Yellow Star of David worn by all Jews in the Reich: decreed September 1941
   The years of Nazi party power were more than cruel and unpredictable. The cutthroats who became sudden rulers and concentration camp guards systematically starved the slave labor to death. They were trying to achieve a "Judenrein" (clean of Jews) Germany. (Likewise, they mistreated Christians.)

   The unexpected showed up daily. For instance, I saw my first German book burning in 1933. A year later, a longtime family governess told my law-abiding father that she'd betray him to the Gestapo if he didn't hand her 50,000 marks. (My father paid without hesitation.)

   The years have passed. I'm now 76 years old. The German government paid me a one-time financial grant for my lost education. The Swiss bankers, citing secrecy laws, kept the 25,000 marks that my father had deposited in a numbered account. I visited more than a dozen Swiss banks, but to no avail (see sidebar). Still, six million of my brethren were exterminated; I'm grateful to be alive.

Curtis Casewit, a syndicated book columnist, resides in Denver, CO.
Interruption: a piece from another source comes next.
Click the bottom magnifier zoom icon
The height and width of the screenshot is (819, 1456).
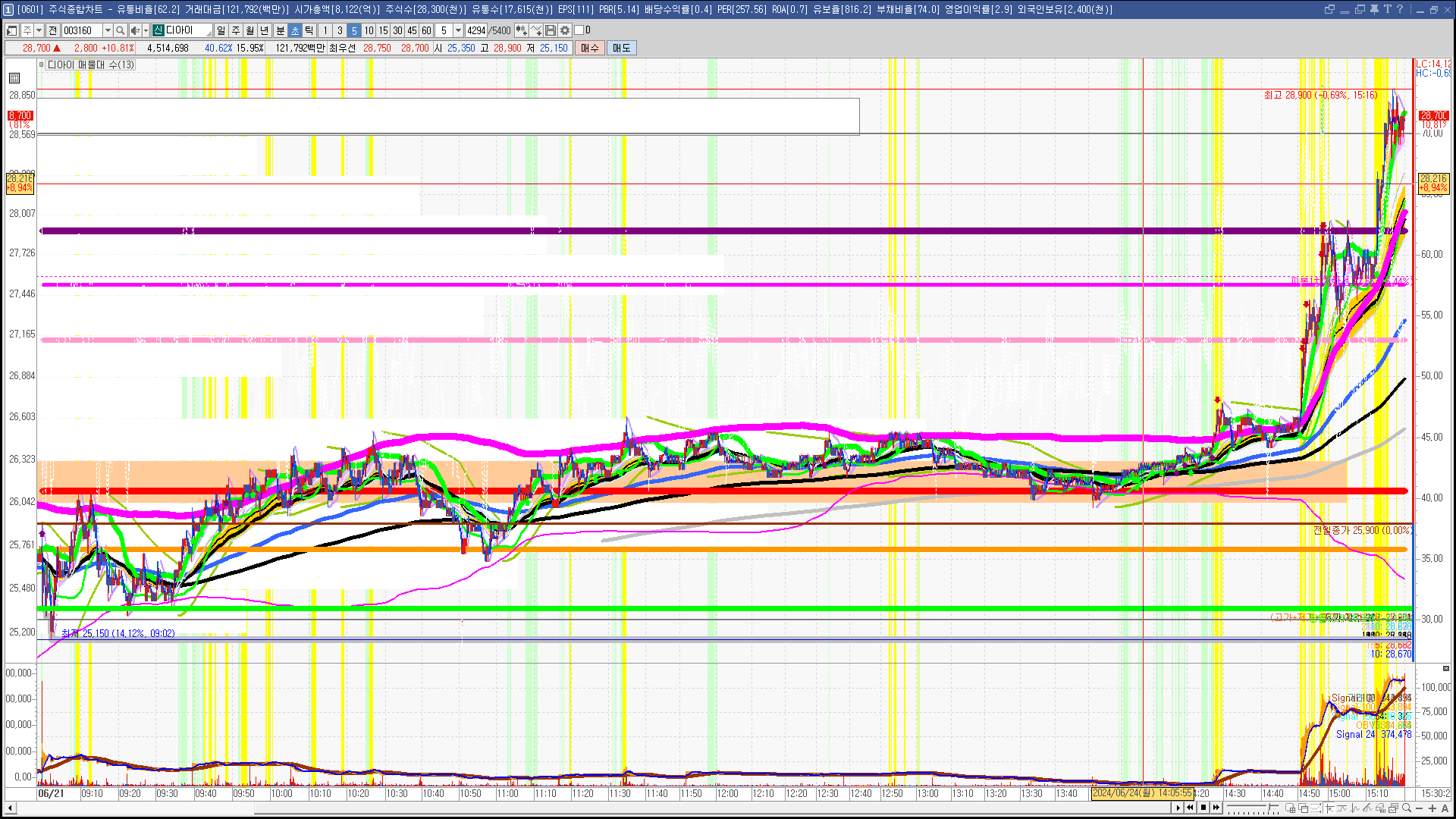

Searching for an Inheritance in Zurich

   After the Nazis confiscated my father's business, car and apartment in 1937, he prepared to leave Germany. I was 13. My father told me not to worry; after World War II, there would be a nest egg—he had hidden 25,000 German marks in a Swiss bank. Which bank? Unfortunately, I never found out.
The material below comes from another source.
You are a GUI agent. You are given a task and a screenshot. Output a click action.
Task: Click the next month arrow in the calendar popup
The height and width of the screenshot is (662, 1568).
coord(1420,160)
   My father died shortly after "Kristallnacht," when Hitler ordered the destruction of Jewish retail stores and many Jewish people were carted off to Dachau, Buchenwald and other concentration camps. The Swiss chiffre (numbered) account remained a secret. Would I ever solve the riddle?

   I arrived in the U.S. after World War II. My profession made it possible to take a yearly trip to Europe. I never missed an opportunity to spend time in Switzerland. I stopped off at the plush mountain resorts of Gstaad, St. Moritz and Davos; I picked them because they were my father's favorites. The beauty of the landscape tugs at you. The bankers, however, were unfriendly. I stopped off at Berne, Geneva, Basel and other banking centers in search of the 25,000 mark nest egg.

   It took more than a decade to knock on the cold doors of all the major, big-name banking houses. My last visit took place just a few months ago. The little Alpine country was at its brightest and cleanest.

   This time, I concentrated on the large banks on Zurich's Bahnhofstrasse.

   The reception was as cool as always, perhaps even colder because Switzerland had received so much bad publicity. One banker showed me the door after a mere minute. He could not talk to me, he said, because of the Swiss secrecy laws. Another banking official kept me waiting in an anteroom for an hour and a half. Another official claimed that the World Jewish Congress had taken charge of the Holocaust funds, which was an untruth.

   Although I'm my father's sole heir, the Swiss would not release our family nest egg because I didn't know the bank's name or the account number. I'm 76 and I doubt that Switzerland's bankers will part with my father's funds in my lifetime.